Legitimizing criticism of coastal-centric political media — they have no idea how real America works
I live in Houston where we’ve just experienced the worst natural disaster in the city’s long history. Harvey caused inestimable damage and left thousands without shelter and earthly possession. There is not one person in the Greater Houston Area, in Rockport, Port Aransas, or surrounding counties that hasn’t been adversely affected by this storm.
Naturally, the national media, like Politico are using Harvey as an opportunity to malign everything great about the Lone Star State. Essentially legitimizing criticism of coastal-centric political media — they have no idea how real America works.
Monday, I blogged about the national media’s compulsion to politicize the tragedy of others, and ignorantly so. Being in the midst of disaster, watching friends and family evacuated, flooded, and stranded, the last thing anyone needs is mindless drivel from coastal elites who know nothing about the subjects they’re criticizing:
When our entire community is in the most literal sense, drowning, no one gives a damn about a political hot take. No one cares who could’ve done what differently, or who voted or didn’t vote for a garbage piece of legislation — we’re just hoping and praying we have a home tomorrow morning and for those who’ve lost, how to rebuild.

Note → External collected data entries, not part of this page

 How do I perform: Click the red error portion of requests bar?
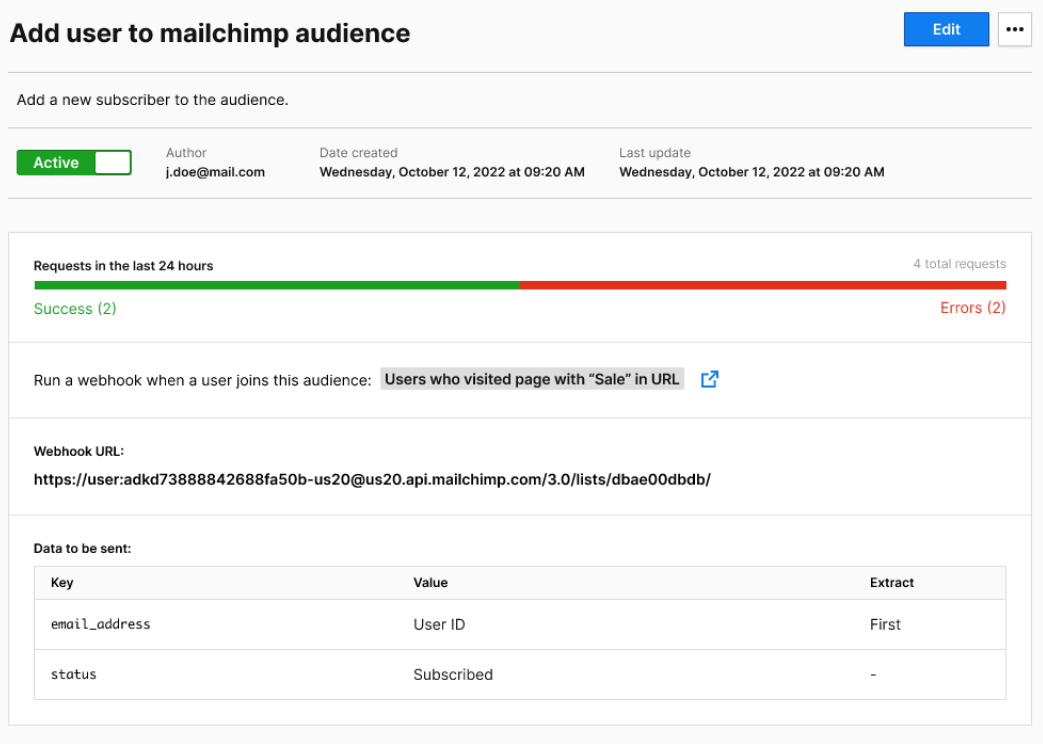click(x=762, y=285)
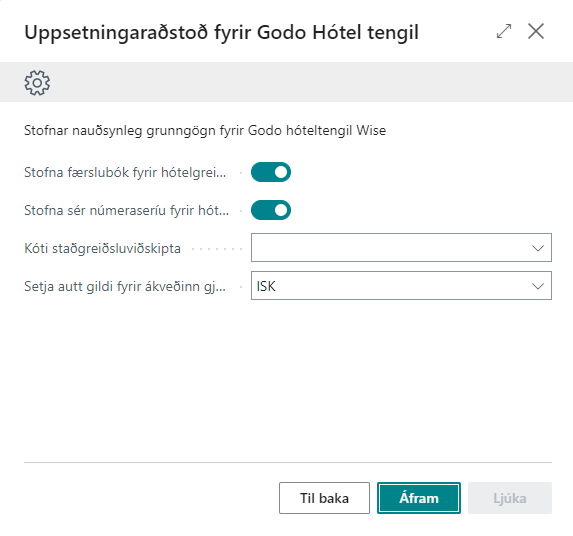
Task: Click the grayed-out Ljúka button
Action: [x=510, y=498]
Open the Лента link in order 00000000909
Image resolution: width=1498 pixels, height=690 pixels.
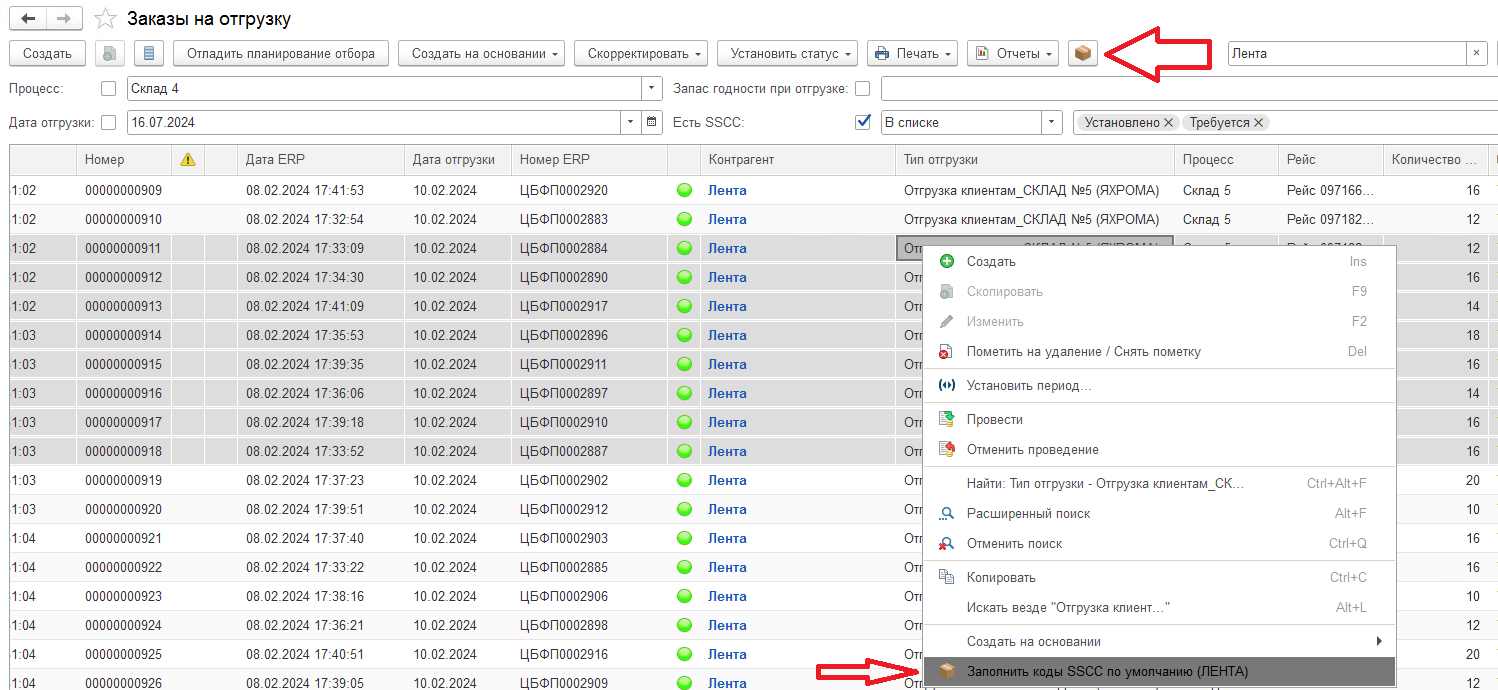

I’ve long rejected outrage culture and find it an unhealthy obsession propagated by social media. That said, watching outlets like Politico spew their ignorant trollishness all over widespread tragedy is infuriating in ways I’m not entirely sure how to articulate and haven’t experienced before now.
Twice now, Politico has published down right offensive material, first in the form of a cartoon, and second, in a speculative and baseless piece suggesting Texas’ ruggedness is a casualty of Harvey.

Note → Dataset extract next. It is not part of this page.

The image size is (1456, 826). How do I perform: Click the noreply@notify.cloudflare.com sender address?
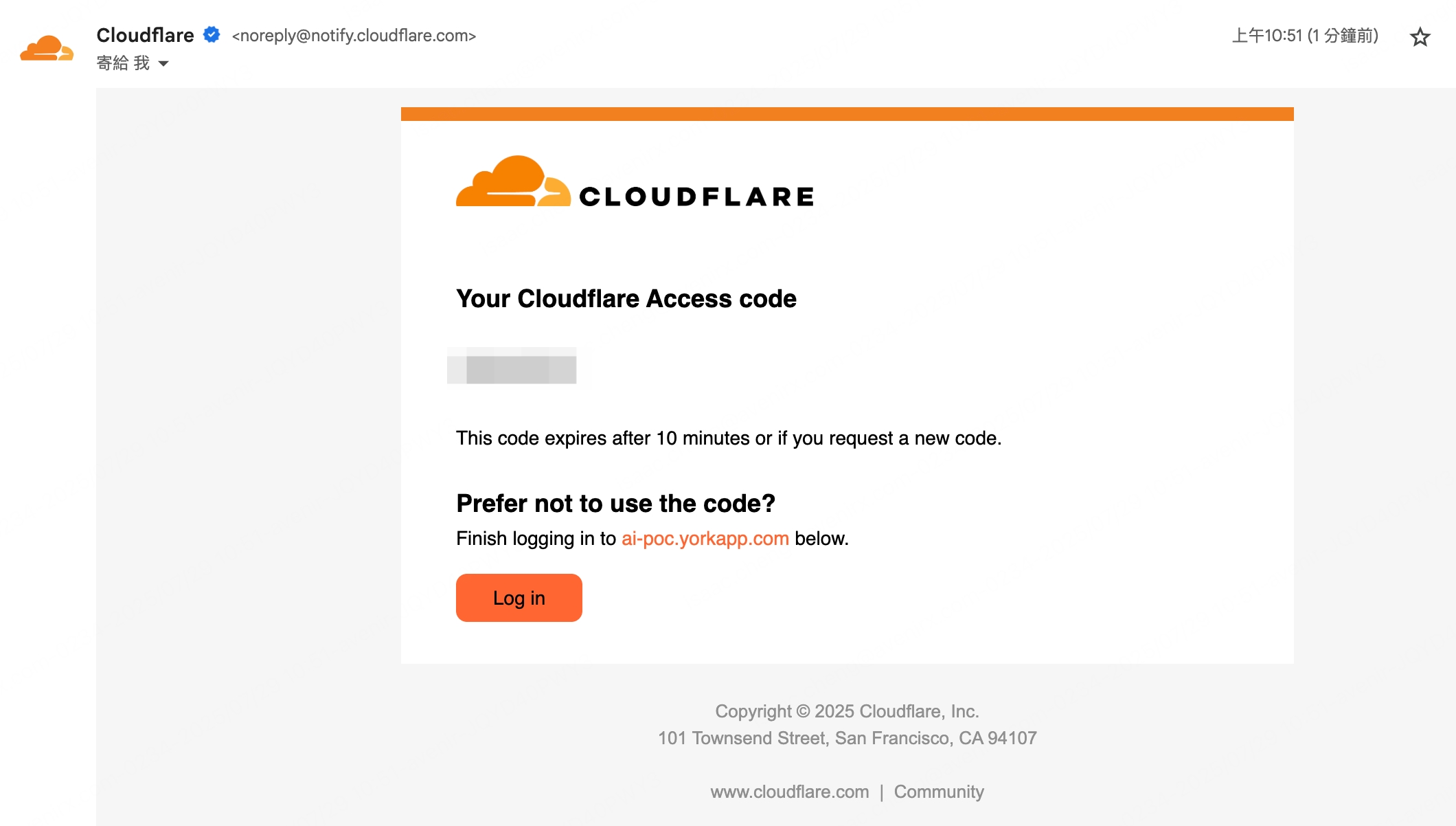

The Cartoon, which serves as proof that no one in coastal media pontificating on Harvey has set foot in Texas, let alone understands us (also relevant, Houston is as blue as blue can be):
And one of the dumber things I’ve read. Mind you, just before lunch Friday morning, parts of west Houston received evacuation orders, so this ordeal is far from over:
I won’t waste time ripping these to pieces, but I will offer this video as part of my thoughts on the matter:
— Michael Keyes (@michaelkeyes) August 31, 2017
— Michael Berry (@MichaelBerrySho) August 30, 2017
And also this:
Everyone we know in town and even as far as a four-hour drive from here have been impacted by Harvey. I cannot stress enough how unusually devastating this event has been. 53 counties (in Texas alone) and more than 15 million (at low estimates) were in Harvey’s path.
Folks, like my in-laws, who have lived in their homes for more than 40 years and never came close to taking in water, flooded.
Entire neighborhoods and communities have been destroyed. And no one is looking for help from anyone other than their support groups or less affected neighbors willing to help. Instead, every one, even those who lost everything are asking how they can help others hurt worse.
There are lines outside of open grocery stores. I stopped by one of the only stores close to us that wasn’t flooded, baby in tow. No one would let me wait in line because I had the baby with me and those in line were asking one another how they fared, what they needed, and offering help. Strangers waiting in line to buy bread, most of them dealing with ruined homes and yet, they’re asking others how they can help.
Politico and other outlets can pretend Texas is something she’s not, but it won’t make her so.
Texans are bred with healthy doses of compassion, love, loyalty, and grit coursing through our veins. It’s not something we do. It’s who we are.
I’ve never been more hopeful for our future than I am now watching raw humanity’s good-heartedness shine through the very worst of circumstances.